When I was in high school and college, I read quite a few novels by John O'Hara. Lately I've been enjoying his short stories. My Turn is nonfiction, a collection of syndicated columns that O'Hara wrote from October 1964 to October 1965. Each column is about two pages long, and O'Hara got $1000 for each one. Not bad in 1965 dollars, and of course the column was just a sideline for him. He was a former straight-ticket Democrat who'd become a straight-ticket Republican by the time the columns were written, and apparently a good many newspapers dropped the column over the course of the year. The syndicate could no longer afford them, and O'Hara refused to take a pay cut. Thus ended the column.
O'Hara was free to write about whatever he wanted to, and mostly he wrote about his personal views. You might not think the columns would be relevant now, but you know the old expression about how the more things change, the more they stay the same. Lots of this stuff could be redone today if the names were changed. Black men being shot by cops? That's covered. Gun control? Yep. Liberal bashing? Plenty of that. The thing about O'Hara's writing and opinions is that they're always urbane, civilized. He doesn't go for ranting, but you never have any doubt about where he stands. The fifty years that have gone by since the writing of the columns give them plenty of distance. It's easy to read them as entertainment and to enjoy O'Hara's opinions of some of his fellow writers (he didn't care for most of them) and politicians (he liked Barry Goldwater but didn't like Lyndon Johnson). People under fifty, or maybe under sixty, reading this book might feel as if they're reading about events as ancient as the Punic Wars. To me at least 95% of the names were as familiar as if I'd seen them yesterday. It's a short book, and I found it a lot of fun.
6 comments:
I went on a huge O'Hara reading jag during the first four months of 1997, mostly fiction but some non fiction as well, but I missed this one.

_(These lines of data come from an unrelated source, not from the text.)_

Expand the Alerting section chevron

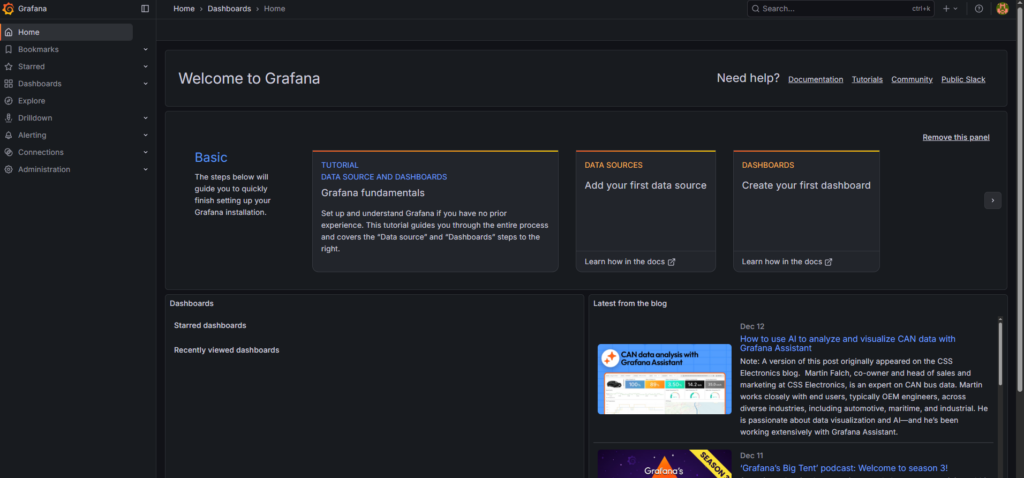[x=145, y=135]
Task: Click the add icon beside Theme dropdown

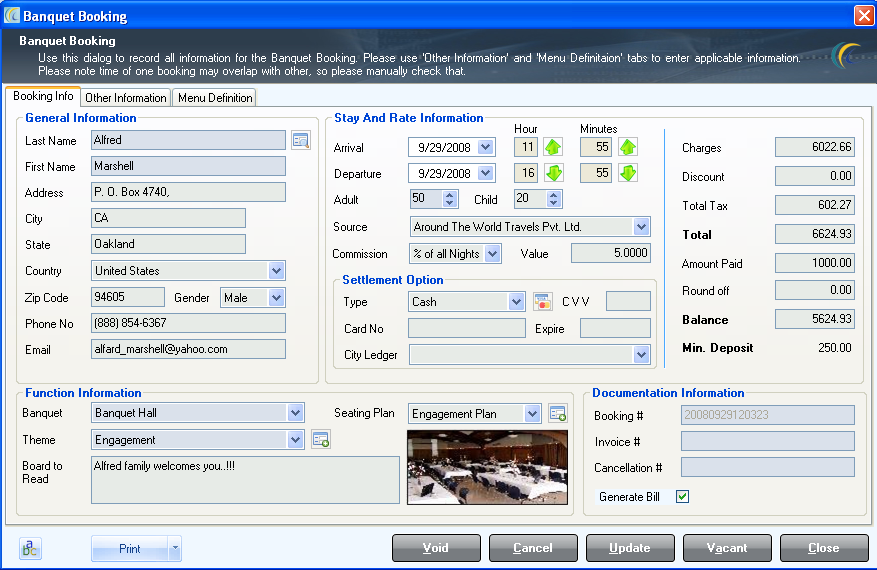Action: click(x=320, y=439)
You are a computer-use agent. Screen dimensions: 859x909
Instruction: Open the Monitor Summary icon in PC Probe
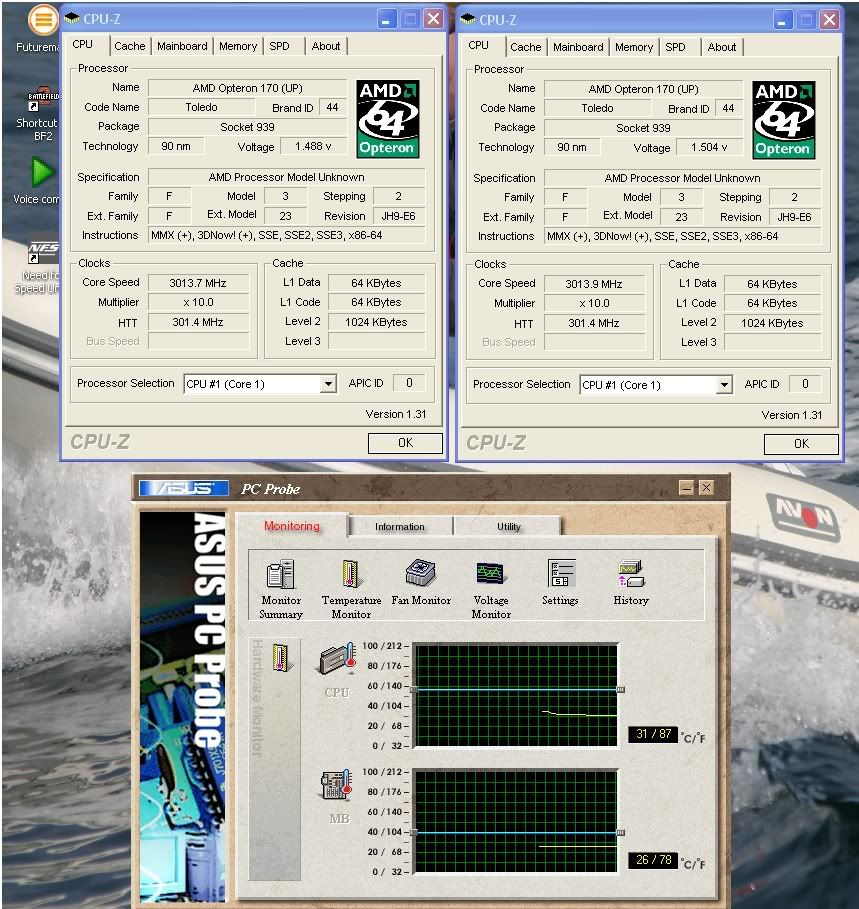(x=281, y=575)
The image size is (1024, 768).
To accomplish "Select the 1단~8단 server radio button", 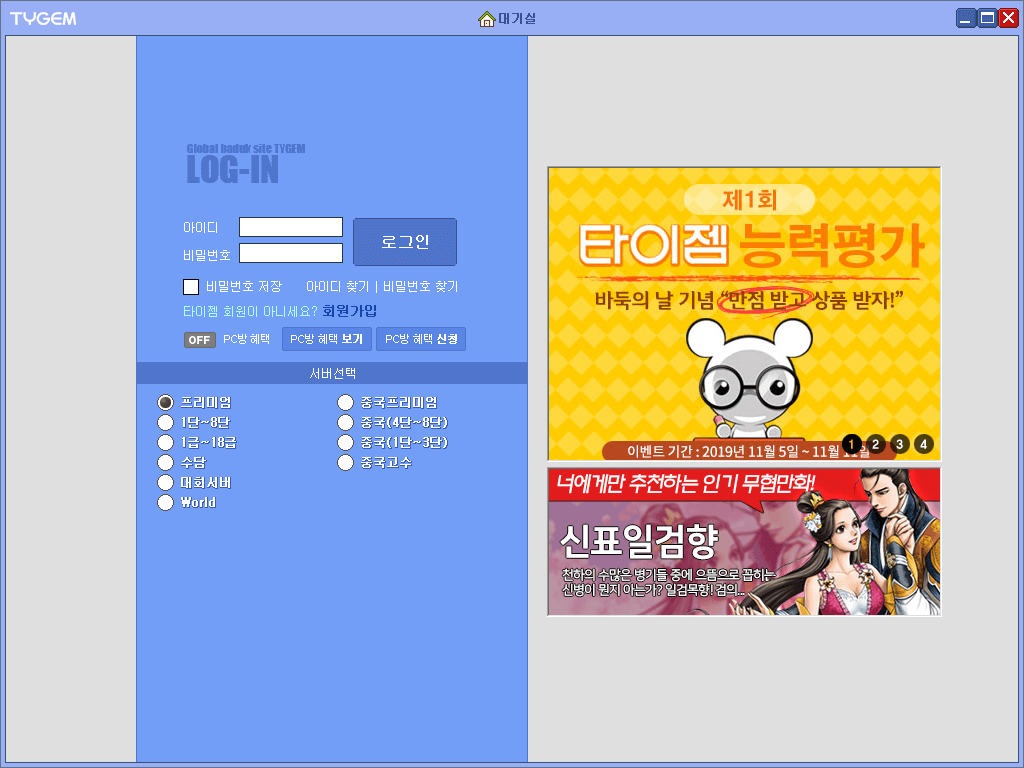I will pos(166,423).
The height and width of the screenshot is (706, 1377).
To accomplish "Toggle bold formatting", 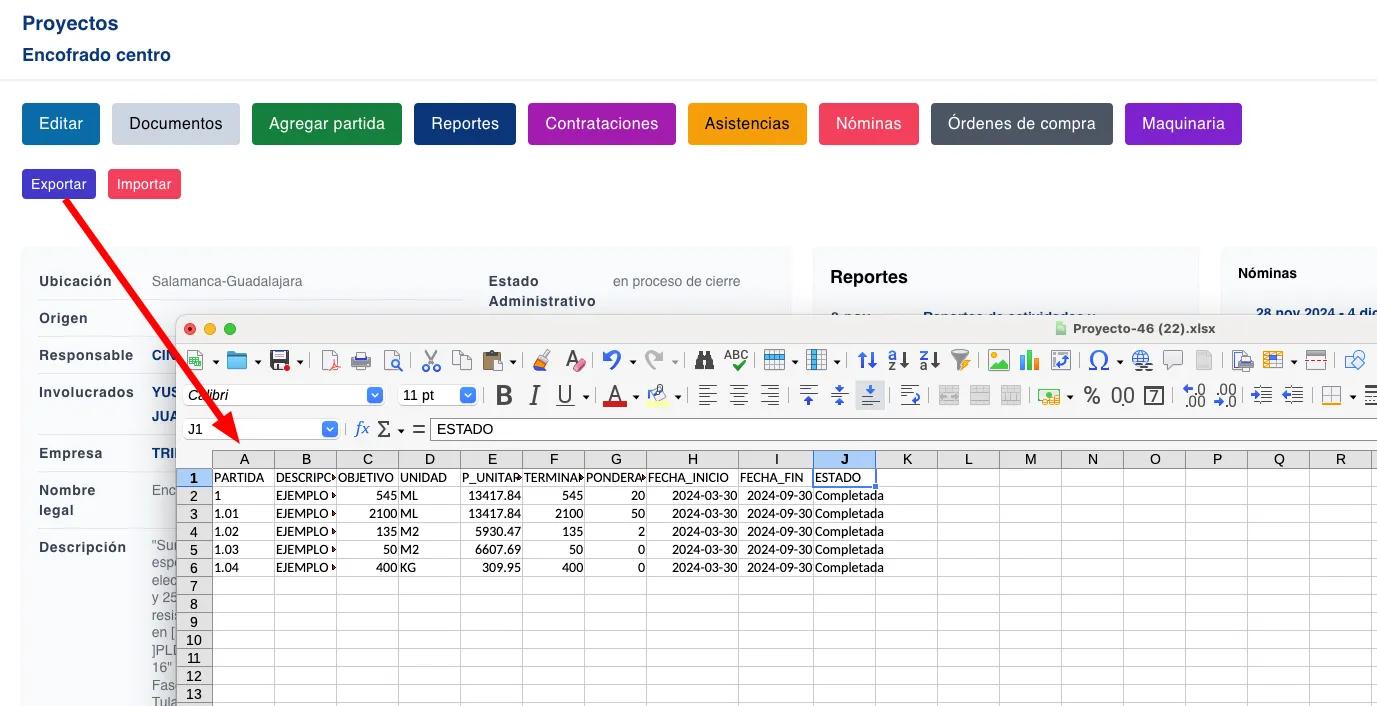I will 504,396.
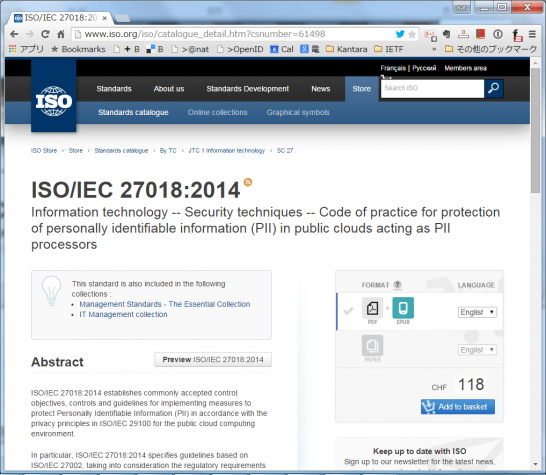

This sound intriguing! I'll have to track down a copy.
Love his short stories, not so much his novels. Based on your review, I'm not surprised that one O'Hara biography was titled THE ART OF BURNING BRIDGES.
Sounds like it could be interesting in a way, but I'm trying to avoid as much Sturm ind Drang as possible these days.
You sold me, Bill. I was a big O'Hara fan back in the day. I still remember the crashing sensation in Ten North Frederick when Joe Chapin's presidential aspirations go down the toilet. And I'll never forget Appointment in Samarra. I didn't know about his column-writing.
Bill – Thanks for the review. I don’t think I have ever read any of his journalism. In the 1990s, I read a lot of O’Hara. It was easy, back then, to find used paperbacks of his novels and short story collections. Try finding them today.